Genes that move the window of viability of life: lessons from bacteria thriving at the cold extreme: mesophiles can be turned into extremophiles by substituting essential genes.

de Lorenzo V (2011). Bioessays 33: 38-42.

The Biotechnology of the future will increasingly depend on combining biologica activities mined from the environment (eg metagenomes) with genomic chasses engineered with the tools of Synthetic Biology.

Linking genes to microbial growth kinetics-An integrated biochemical systems engineering approach.

Koutinas M, Kiparissides A, Silva-Rocha R, Lam MC, Martins Dos Santos VA, et al. (2011) Metab Eng.

In this paper, we created a complete model of the TOL regulatory network, including both regulatory and metabolic processes, using set ordinary differential equations. Literature mining together with specifically designed experiments allows the determination of the missing kinetic parameters necessary to feed the model. Simulations of the systems allow the determination of critical regulatory steps with major contribution to the network operation. Also, predictive simulation (using in silico perturbation of the network) were performed and the results were nicely reproduced in validation experiments. We propose a general integrative strategy for the modeling of hybrid regulatory-metabolic network applicable to biodegradation process.

Improving the prediction of Pseudomonas putida mt-2 growth kinetics with the use of a gene expression regulation model of the TOL plasmid

Koutinas M, Kiparissides A, Lam MC, Silva-Rocha R, Godinho M, de Lorenzo V, Martins Dos Santos VA, Pistikopoulos EN, Mantalaris A. (2011) Biochemical Engineering Journal.
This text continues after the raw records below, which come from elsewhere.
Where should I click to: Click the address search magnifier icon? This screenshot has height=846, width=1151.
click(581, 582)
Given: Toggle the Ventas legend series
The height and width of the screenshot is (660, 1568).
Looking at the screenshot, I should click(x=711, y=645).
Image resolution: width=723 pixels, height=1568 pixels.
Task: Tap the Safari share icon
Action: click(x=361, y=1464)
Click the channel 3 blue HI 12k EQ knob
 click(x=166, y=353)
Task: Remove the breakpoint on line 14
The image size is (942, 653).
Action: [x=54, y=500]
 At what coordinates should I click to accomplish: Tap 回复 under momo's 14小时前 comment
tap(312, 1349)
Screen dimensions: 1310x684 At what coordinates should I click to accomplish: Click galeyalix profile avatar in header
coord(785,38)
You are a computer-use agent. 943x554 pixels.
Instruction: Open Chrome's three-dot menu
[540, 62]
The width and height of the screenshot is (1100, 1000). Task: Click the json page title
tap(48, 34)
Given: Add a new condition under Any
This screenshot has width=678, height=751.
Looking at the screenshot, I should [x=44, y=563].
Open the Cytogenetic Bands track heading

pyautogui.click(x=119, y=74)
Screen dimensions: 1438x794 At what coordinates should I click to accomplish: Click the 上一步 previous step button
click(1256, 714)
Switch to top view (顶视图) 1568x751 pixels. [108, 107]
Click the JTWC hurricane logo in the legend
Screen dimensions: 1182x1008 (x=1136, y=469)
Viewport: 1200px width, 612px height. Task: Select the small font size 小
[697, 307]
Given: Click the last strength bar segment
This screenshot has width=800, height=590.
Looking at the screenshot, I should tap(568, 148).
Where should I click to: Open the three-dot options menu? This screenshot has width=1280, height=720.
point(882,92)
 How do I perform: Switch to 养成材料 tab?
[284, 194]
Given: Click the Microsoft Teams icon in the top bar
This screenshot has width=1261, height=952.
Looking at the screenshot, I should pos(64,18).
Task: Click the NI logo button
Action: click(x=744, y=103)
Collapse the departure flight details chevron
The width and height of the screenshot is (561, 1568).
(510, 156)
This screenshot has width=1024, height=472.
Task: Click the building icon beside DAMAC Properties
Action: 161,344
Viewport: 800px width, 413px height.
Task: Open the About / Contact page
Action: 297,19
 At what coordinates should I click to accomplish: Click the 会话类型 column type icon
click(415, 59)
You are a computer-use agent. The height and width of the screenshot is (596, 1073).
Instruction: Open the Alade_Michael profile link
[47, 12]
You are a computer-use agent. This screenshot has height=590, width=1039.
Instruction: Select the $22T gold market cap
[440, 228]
Although Boolean models are useful when few kinetic constants are available to a given network, they cannot provide high resolution information about the circuit operation. Such information is desired when regulatory/metabolic optimization is the final goal of the work, which is often the case in the field of bioengineering. In the paper, we use a model based on ordinary differential equations to try to link the dynamics of gene activation in the TOL network to biomass production and subtract consumption, final outcome of the process. The model focus only in the interplay between the two regulators of the system (XylR and XylS) and demonstrated that the outcome of the system can be successfully explained by analyze the dynamics of gene activation at this layer of the network.

The logicome of environmental bacteria: merging catabolic and regulatory events with Boolean formalisms

Silva-Rocha R, Tamames J, Dos Santos VM, de Lorenzo V. (2011) Environ Microbiol.

In this work we address the usage of Boolean formalism for the modeling of complex regulatory networks in bacteria. Using the pathway for degradation of toluene/m-xylene of Pseudomonas putida mt-2 as an example, we explore the potential of such formalism as a convenient tool to inspect network behavior when little kinetic information is available for the system. We argue that logic gate-driven hypothesis generation could significantly impulse the field of biodegradation.